The way the infrared works is a bit technical, but let us try to explain. You may have heard that there are certain frequencies of light and sound that the human body isn’t capable of perceiving. It’s kind of like that with infrared. When you step into an infrared sauna, you’ll feel its warmth. But you can’t see energy emitted from the infrared sauna panels as it is very close to the same wavelength as the energy that the human body emits.

These waves penetrate our body tissues, increasing your internal temperature and creating sweat that just never seems to stop once you get it going. If you don’t know what I’m talking about here, you haven’t sat in the infrared long enough!

Fun fact: in many parts of Europe they have banned the term “infrared sauna,” refusing to bastardize a traditional sauna with such low temperatures.

Infrared exposure is designed to be lower temp but longer so our Hot Cold Relax therapy changes slightly. We recommend spending about 20+ minutes in an infrared sauna. 

Note: Sauna House believes there is lacking data for infrared sauna health benefits and that many online claims are taking proven health benefits of traditional sauna and repurposing it for infrared. We do think there are some benefits for specific groups of people trying to battle autoimmune or Lyme disease. 

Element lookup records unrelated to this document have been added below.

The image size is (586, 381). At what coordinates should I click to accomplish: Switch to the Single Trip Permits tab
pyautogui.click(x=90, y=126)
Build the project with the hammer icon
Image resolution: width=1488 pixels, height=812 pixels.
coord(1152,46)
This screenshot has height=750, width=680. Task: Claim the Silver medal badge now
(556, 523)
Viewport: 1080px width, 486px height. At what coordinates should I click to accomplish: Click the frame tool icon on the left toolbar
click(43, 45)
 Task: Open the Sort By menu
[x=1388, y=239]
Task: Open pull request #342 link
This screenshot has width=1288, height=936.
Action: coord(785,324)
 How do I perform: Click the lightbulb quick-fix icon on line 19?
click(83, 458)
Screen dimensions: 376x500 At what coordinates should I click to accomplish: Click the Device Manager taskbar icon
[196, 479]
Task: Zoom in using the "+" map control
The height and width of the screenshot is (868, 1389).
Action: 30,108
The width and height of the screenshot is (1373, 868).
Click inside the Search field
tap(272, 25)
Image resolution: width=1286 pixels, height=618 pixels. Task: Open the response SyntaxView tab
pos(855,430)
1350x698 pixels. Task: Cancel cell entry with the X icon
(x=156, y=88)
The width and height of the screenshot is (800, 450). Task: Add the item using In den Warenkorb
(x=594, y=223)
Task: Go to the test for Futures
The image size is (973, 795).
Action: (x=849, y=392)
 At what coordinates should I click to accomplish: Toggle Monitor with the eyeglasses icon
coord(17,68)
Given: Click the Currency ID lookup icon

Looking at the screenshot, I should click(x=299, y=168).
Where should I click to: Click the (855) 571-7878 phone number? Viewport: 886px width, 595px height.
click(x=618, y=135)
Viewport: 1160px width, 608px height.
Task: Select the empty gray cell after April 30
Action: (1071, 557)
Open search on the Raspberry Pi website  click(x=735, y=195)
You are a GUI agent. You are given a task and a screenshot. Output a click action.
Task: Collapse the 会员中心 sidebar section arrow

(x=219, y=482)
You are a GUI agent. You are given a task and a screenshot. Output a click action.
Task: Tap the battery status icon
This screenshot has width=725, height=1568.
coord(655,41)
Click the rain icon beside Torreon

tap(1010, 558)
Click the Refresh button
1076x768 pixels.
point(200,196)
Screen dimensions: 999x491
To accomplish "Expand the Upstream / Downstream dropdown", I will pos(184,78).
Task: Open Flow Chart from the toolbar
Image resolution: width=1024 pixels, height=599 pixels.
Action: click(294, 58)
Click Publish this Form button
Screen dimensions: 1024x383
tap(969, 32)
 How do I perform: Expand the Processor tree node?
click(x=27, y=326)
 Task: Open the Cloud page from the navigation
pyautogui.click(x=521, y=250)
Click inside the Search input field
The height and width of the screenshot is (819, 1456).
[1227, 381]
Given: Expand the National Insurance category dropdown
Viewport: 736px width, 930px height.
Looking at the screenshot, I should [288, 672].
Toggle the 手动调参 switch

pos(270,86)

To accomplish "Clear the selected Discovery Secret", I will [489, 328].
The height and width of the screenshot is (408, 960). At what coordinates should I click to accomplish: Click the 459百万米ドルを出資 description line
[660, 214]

So which is the right sauna for me?

People have been using saunas for thousands of years. This was long before we had electricity or knew that something named a photon ever existed. Largely it’s agreed that heat exposure has proven to be one of the most powerful tools in maintaining personal health and improving strength training and endurance. But as for which is better, for the most part, there isn’t any reputable data to support claims that one type of sauna is better than the other. There is data that says hotter is typically better.

Now, of course, there are anecdotal case studies and non-researched backed nor peer-reviewed articles that come out all the time. So yes, there are some cases of immuno-compromised people using infrared as a particular treatment method with success. But, and you might not like to hear this, in terms of average benefit for general personal maintenance in your wellness routine, traditional is better. The evidence says that you experience the benefits of heat exposure in each environment but hotter temps have some proven advantages, and the rest if just conjecture — or someone selling you something. 

The point is, today we can’t crown “a better sauna,” but you can say there’s just a better sauna for you! That’s whichever one you like and would enjoy using the most. So come in and try them all! See how you feel before and after. Keep experimenting until you find what makes you feel best and stay hydrated!